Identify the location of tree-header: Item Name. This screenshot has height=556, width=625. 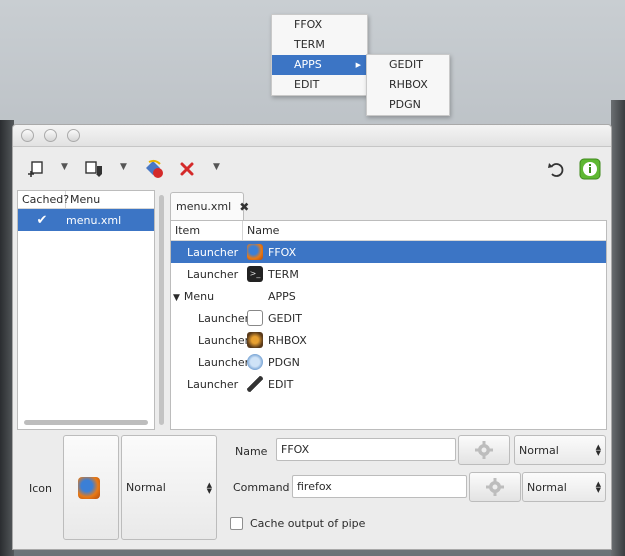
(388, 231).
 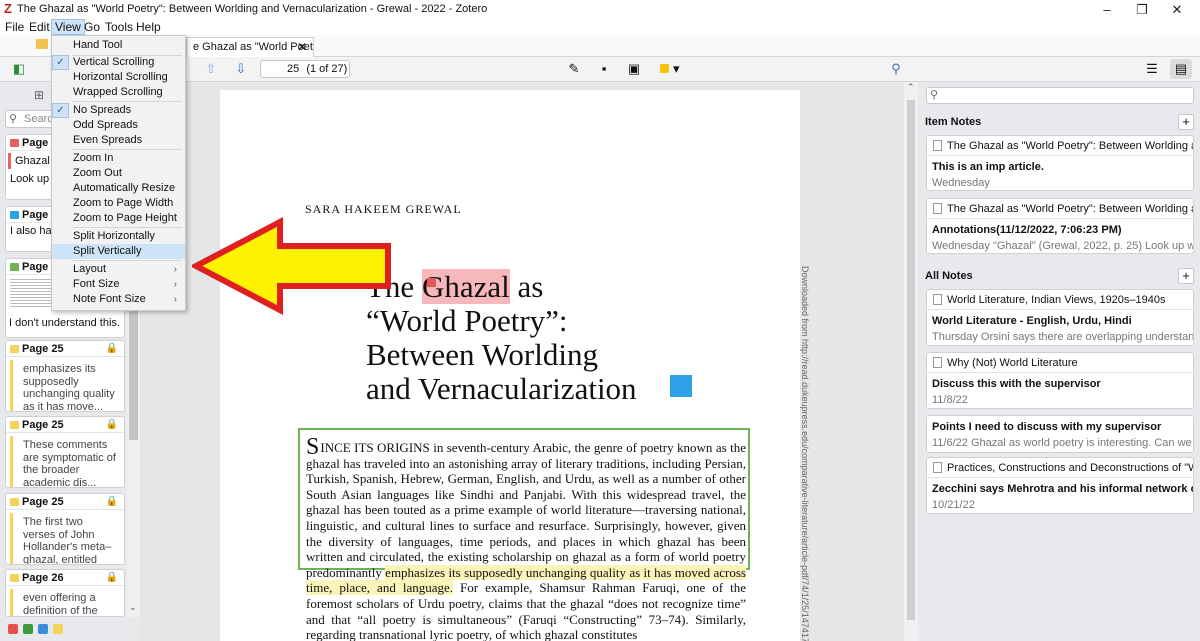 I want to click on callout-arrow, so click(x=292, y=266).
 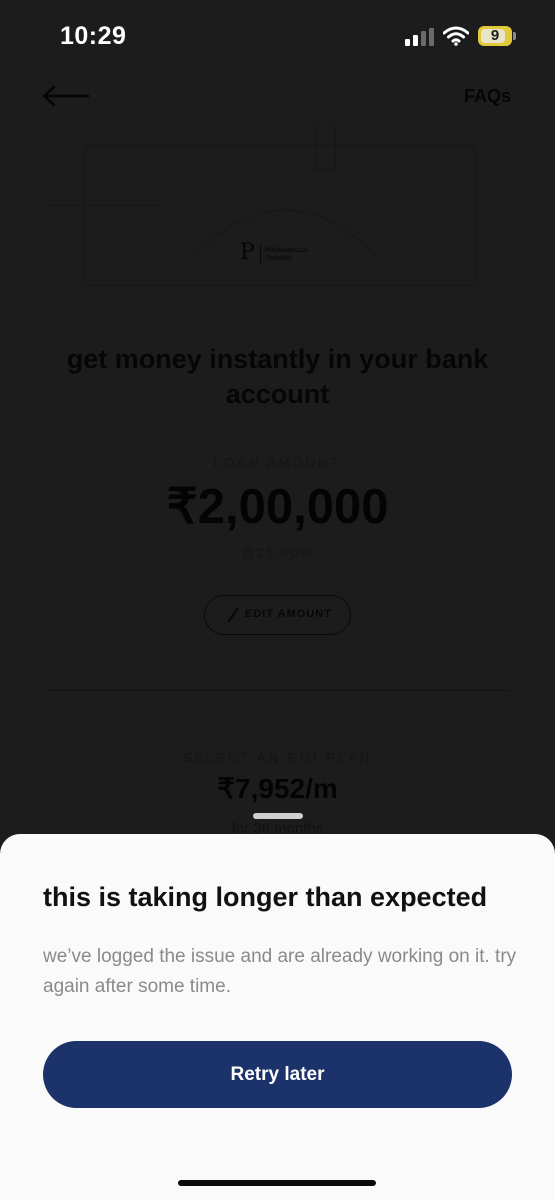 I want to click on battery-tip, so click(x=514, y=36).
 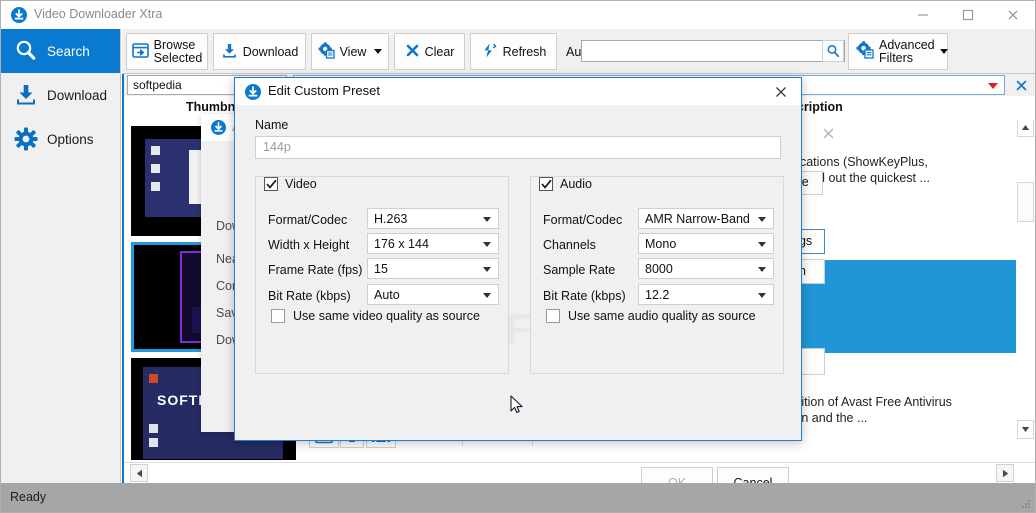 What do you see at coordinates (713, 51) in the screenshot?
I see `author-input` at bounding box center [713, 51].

==

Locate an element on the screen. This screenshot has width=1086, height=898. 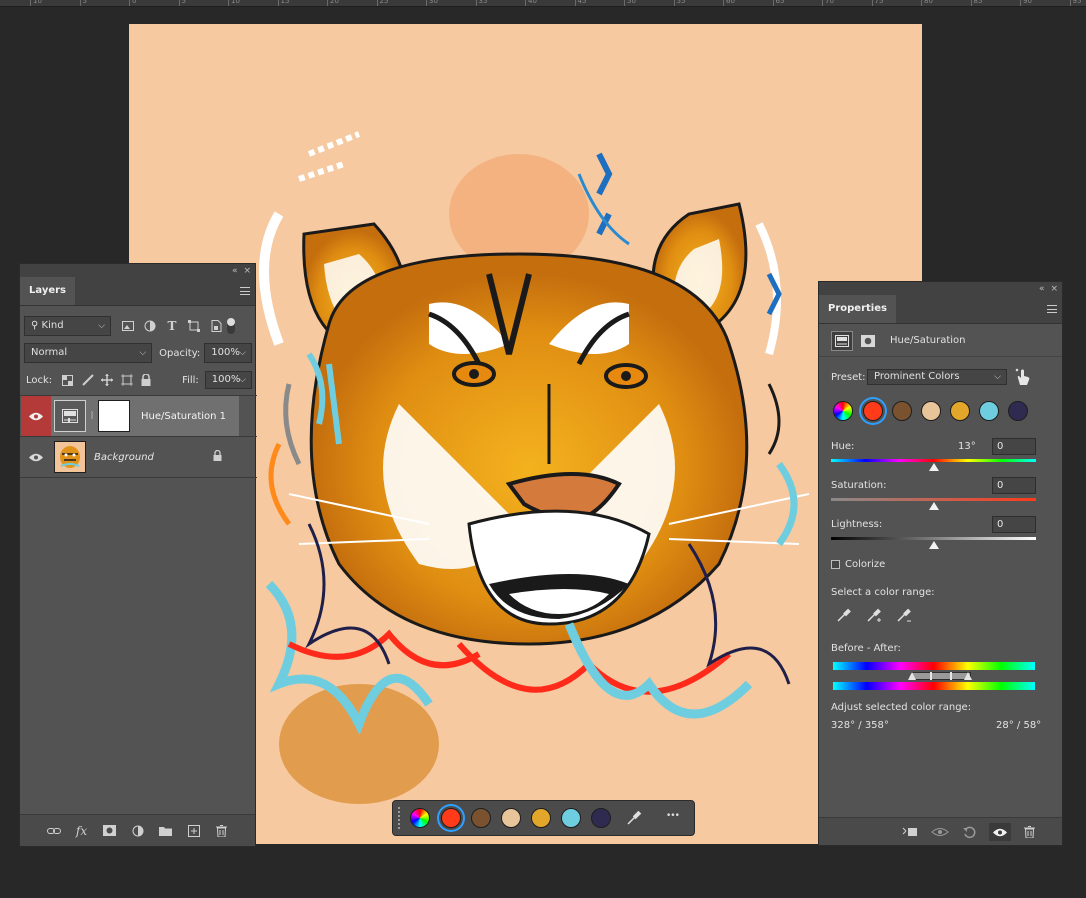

◆ Directions for this task
Arrange the records as a JSON list of strings, one string per line, beginning with the line containing "Identify the location" and continuing through the line containing "center [713, 51].". Skip blank lines and leave out the pictures.

◆ Problem solution
[
  "Identify the location of tree-header: Item Name. This screenshot has height=556, width=625. ",
  "(388, 231).",
  "  I want to click on callout-arrow, so click(x=292, y=266).",
  "  I want to click on battery-tip, so click(x=514, y=36).",
  "  What do you see at coordinates (713, 51) in the screenshot?",
  "I see `author-input` at bounding box center [713, 51]."
]